Zeno Baldi is a canny composer from Italy. My work featured alongside his in the Ensemble Proton Bern’s ProtonWerk project.
His piece Copia Carbone (not to be confused with a pasta dish) means carbon copy, the principle from which the work is built.
It is a gorgeous interplay between acoustic ensemble and electronically produced arpeggios (all based on sounds of the ensemble) to create a work where the physical and the immaterial blend into a seamless and mesmerising whole.
Baldi’s music is as refreshing as it is unique and worthy of a dedicated performance in Britain.
Lotte Betts-Dean is an Ozzy Mezzo who has established herself in Britain as a great champion of living composers, as well as a notable performer of older works too.
The work which shows off her talents and matches them perfectly with a composer is Elided Compressed by Stuart MacRae.

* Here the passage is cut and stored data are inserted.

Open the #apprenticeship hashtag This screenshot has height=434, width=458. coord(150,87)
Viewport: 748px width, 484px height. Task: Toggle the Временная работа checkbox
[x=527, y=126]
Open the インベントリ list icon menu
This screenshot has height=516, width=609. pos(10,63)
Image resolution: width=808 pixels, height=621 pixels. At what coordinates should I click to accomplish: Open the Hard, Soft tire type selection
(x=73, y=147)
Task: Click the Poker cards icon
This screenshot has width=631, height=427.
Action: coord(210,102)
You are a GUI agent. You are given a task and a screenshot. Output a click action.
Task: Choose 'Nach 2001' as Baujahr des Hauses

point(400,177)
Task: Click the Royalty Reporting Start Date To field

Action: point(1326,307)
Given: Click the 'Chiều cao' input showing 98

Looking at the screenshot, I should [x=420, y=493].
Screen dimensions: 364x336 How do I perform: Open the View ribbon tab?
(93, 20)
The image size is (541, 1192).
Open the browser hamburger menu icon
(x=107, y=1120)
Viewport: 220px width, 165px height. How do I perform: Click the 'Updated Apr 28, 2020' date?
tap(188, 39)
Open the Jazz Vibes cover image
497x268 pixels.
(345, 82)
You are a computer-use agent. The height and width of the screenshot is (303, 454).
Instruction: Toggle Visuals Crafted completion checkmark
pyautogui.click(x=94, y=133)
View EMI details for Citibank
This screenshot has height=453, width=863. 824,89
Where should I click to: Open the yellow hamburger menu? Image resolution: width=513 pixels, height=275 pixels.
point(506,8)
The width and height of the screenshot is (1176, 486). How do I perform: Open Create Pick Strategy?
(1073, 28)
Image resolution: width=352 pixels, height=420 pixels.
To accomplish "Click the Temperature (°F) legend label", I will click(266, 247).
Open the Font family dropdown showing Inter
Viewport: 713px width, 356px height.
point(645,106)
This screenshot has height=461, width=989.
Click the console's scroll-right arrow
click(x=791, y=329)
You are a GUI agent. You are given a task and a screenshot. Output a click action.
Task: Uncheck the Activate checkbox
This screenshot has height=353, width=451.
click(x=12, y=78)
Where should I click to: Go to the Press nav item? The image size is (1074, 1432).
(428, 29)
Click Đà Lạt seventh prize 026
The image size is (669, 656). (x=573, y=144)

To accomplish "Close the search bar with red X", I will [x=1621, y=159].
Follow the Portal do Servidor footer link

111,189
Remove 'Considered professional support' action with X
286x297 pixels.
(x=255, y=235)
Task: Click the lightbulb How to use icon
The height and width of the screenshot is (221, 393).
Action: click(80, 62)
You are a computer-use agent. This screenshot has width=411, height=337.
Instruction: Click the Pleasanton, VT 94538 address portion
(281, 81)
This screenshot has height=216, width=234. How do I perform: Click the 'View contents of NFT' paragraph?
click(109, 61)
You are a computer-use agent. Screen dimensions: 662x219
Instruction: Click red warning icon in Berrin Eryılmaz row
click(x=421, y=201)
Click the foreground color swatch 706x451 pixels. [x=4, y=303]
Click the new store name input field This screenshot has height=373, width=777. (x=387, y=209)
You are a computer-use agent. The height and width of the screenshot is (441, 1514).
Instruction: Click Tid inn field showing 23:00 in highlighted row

Scored for voice and electronics, it sets words by Alwynne Pritchard and is a rich canvas of vocal sounds all originally produced by Lotte and then magically warped to the vision of the composer.
The work is a vocal tour de force, masterfully treated, and one I sincerely hope that other singers will tackle.
That said, Betts-Dean handled it with such elegance that it was obviously built with her instrument in mind. It challenges other singers to match this incredible partnership.
In June 2022, I worked with Drake Music Scotland and the Hebrides Ensemble to produce a concert at the Queen’s Hall, Edinburgh, which was both accessible to disabled audiences, and featured the work of disabled composers and musicians.
Among numerous newly commissioned works, one particular composer stood out: Sarah Lianne Lewis. She is currently associated with the BBC National Orchestra of Wales (BBC NOW).
Her work, Ocean of Stars, is simply astounding. It is scored for cello and a fascinating instrument called the digital harp (an electronic harp designed for a disabled musician). I sincerely hope readers of the Morning Star in Wales will go and seek her out.
Gavin Higgins, who is also associated with the BBC NOW, presented his concerto grosso for brass band and orchestra at the Proms.
Performed by Tredegar Band and the BBC NOW, it is an important work, not least because it was the first appearance of a brass band in the Proms for nearly 40 years, and when the composer was interviewed in Radio Three he spoke about the brass band in the context of class.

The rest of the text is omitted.